┌──
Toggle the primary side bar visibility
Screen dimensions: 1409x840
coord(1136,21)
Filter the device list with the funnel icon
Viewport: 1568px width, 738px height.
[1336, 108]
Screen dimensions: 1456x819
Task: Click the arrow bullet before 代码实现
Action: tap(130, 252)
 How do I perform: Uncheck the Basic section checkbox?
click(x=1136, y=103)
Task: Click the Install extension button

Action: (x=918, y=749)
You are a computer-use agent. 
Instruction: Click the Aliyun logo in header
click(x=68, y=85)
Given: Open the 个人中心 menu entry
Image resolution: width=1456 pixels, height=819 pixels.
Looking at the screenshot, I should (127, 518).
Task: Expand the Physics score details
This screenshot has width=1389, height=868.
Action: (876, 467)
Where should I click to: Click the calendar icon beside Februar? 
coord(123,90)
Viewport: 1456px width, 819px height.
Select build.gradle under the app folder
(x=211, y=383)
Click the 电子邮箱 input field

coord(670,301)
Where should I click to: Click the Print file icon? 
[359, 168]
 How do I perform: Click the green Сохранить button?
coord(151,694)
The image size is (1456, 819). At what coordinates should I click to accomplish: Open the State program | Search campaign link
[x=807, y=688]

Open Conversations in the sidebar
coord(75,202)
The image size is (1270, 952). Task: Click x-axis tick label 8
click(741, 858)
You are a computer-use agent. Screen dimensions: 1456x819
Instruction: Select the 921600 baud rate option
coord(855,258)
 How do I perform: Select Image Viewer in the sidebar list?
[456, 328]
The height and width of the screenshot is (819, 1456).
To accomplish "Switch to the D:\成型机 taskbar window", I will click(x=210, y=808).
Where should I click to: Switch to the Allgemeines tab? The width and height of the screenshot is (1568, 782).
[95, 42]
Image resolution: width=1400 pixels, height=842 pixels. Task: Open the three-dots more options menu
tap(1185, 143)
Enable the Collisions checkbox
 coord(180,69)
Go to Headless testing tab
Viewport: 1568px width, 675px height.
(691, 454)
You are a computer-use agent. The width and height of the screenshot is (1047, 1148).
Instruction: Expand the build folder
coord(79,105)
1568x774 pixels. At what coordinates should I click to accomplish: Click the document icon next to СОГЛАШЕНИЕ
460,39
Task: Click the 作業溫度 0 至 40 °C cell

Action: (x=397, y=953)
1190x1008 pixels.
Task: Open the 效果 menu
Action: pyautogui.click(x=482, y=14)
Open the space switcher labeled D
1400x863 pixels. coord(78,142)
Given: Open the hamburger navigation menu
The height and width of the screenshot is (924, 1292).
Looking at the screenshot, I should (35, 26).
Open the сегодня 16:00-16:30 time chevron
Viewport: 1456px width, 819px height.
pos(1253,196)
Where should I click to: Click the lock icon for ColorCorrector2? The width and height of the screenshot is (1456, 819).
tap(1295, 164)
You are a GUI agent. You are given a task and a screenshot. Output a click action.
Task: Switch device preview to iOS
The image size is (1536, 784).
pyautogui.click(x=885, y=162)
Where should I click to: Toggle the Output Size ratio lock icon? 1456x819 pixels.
└──
* _Required action_: Your answer must consist only of the lines from the one containing "Open the space switcher labeled D" through the last line of the data above, both included, exactly as written.

* _Task answer_:
Open the space switcher labeled D
1400x863 pixels. coord(78,142)
Given: Open the hamburger navigation menu
The height and width of the screenshot is (924, 1292).
Looking at the screenshot, I should (35, 26).
Open the сегодня 16:00-16:30 time chevron
Viewport: 1456px width, 819px height.
pos(1253,196)
Where should I click to: Click the lock icon for ColorCorrector2? The width and height of the screenshot is (1456, 819).
tap(1295, 164)
You are a GUI agent. You are given a task and a screenshot. Output a click action.
Task: Switch device preview to iOS
The image size is (1536, 784).
pyautogui.click(x=885, y=162)
Where should I click to: Toggle the Output Size ratio lock icon? 1456x819 pixels.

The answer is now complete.